What do you get the chief architect of America’s expanded drone war, White House counter-terrorism adviser John Brennan? The governor of the Mexican state of Jalisco gave a bottle of José Cuervo Platino, a high-end tequila. Elias Murr, described only as “foreign official,” gave a “crystal clock in the shape of a horse jumping over an obstacle.”
Those are some of the stand-out gifts listed on the questionnaire Brennan—President Barack Obama’s nominee to head the CIA—had to fill out for the Senate Intelligence Committee that will grill him on Thursday. The 25-year CIA veteran also had to disclose information about any candidacies for public office (“none”) or any lobbying efforts on behalf of foreign governments (“none”).
But perhaps the most interesting section required Brennan to list all gifts valued at more than $100 given over the past five years to him, his wife or his dependents. Presents from relatives did not need to be listed unless he had reason to believe they were offered because of his official position. Government officials—including presidents—typically turn over such offerings to the National Archives, or they can keep them if they pay fair market value.

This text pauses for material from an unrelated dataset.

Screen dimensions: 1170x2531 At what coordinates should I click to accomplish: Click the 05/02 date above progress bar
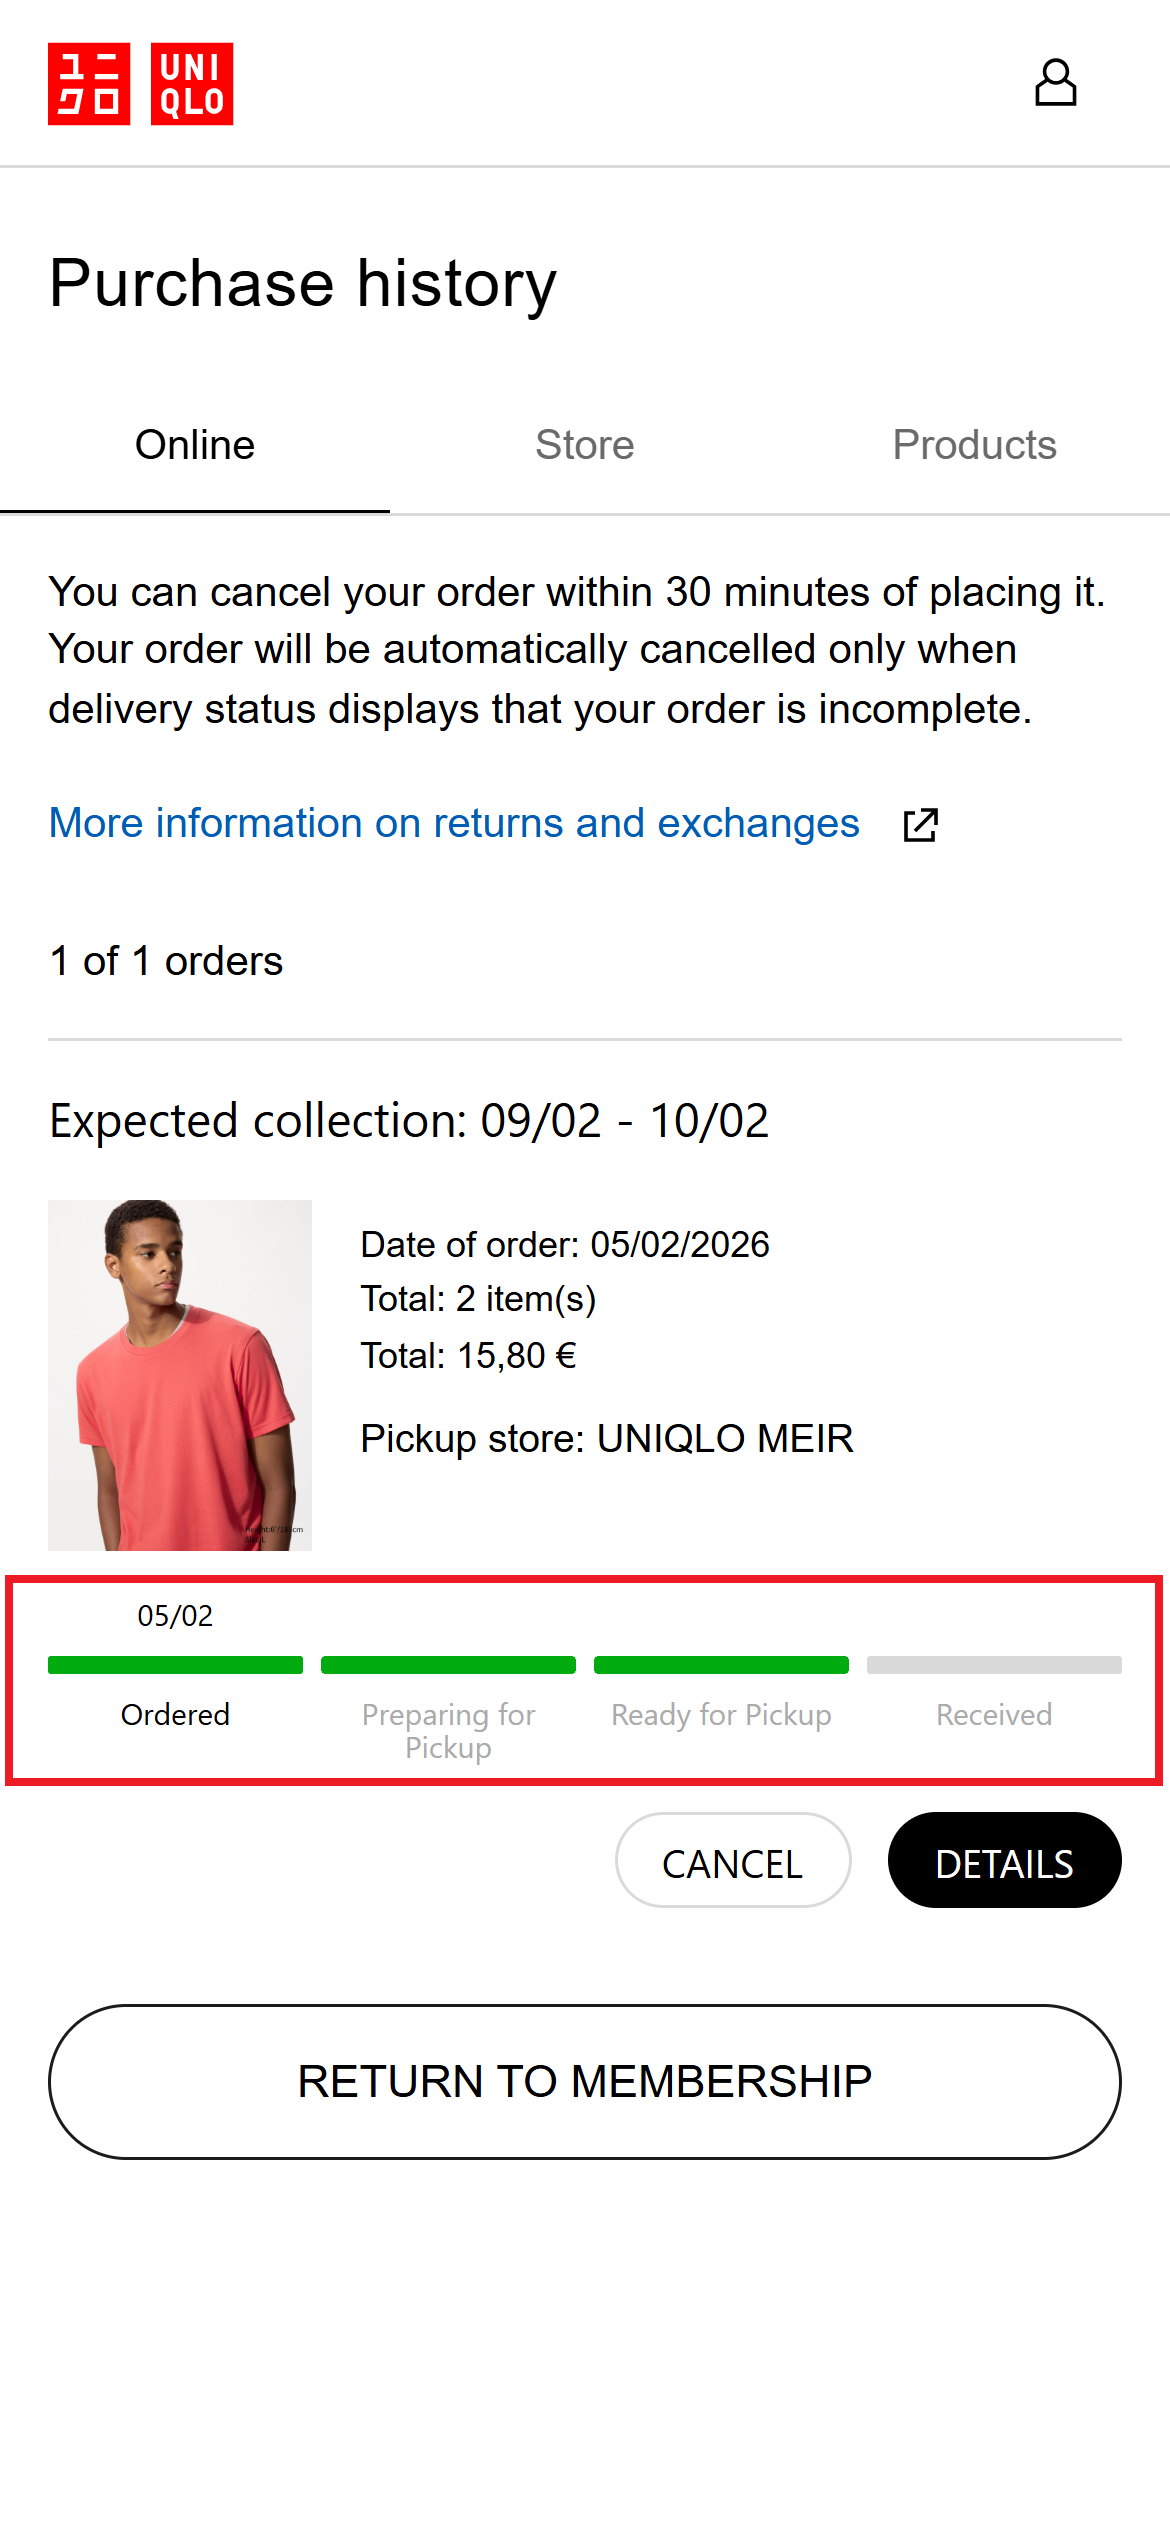point(175,1616)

So what else did Brennan get?
The director of Israel’s counter-terrorism bureau, Brig. Gen. Nitzan Nuriel, gave Brennan what is described as a “silver and gold standing plaque.” Murr (a quick online search suggests that he is Lebanon’s former defense minister) provided the clock. Emilio Gonzalez Marquez provided not just the tequila (which Bloomberg BusinessWeek glowingly describes as “peppery…hot citrus at first, and followed by some floral botanicals at the finish”) but also a “green lacquered wood plate.”
Perhaps sensing that Brennan wasn’t really the tequila-sipping type, the head of Lebanon’s internal security forces, Ashraf Rifi, gave him an 8-piece serving bar utensil set. Switzerland’s intelligence chief Markus Seiler presented Brennan with a “Swiss bell with leather strap.”
Hakan Fidan—described only as “foreign official” but apparently Turkey’s intelligence chief at the time—gave Brennan a “green glass and hold plate” as well as a “circular decorative metal dish.” The deputy national security adviser of India, Alok Prasad, presented Brennan with a “white marble bowl,” as well as a “paper mache container with gold color inlay, and floral design on lid.” Angelino Alfano—he’s described in the questionnaire as “minister of justice – India,” but he actually held that post in Italy (whoops!)—gave Brennan a “navy blue tie.”
Gen. Ahmed Al-Ashwal of Yemen, where America’s drone war has sharply escalated, gave Brennan a “jewelry set of necklace, bracelet, earrings, and a ring.”
So just how much was all of this worth? Well, it wouldn’t be the CIA without a few secrets. The questionnaire released by the committee notes under “gift appraisal” the mention “column data redacted.”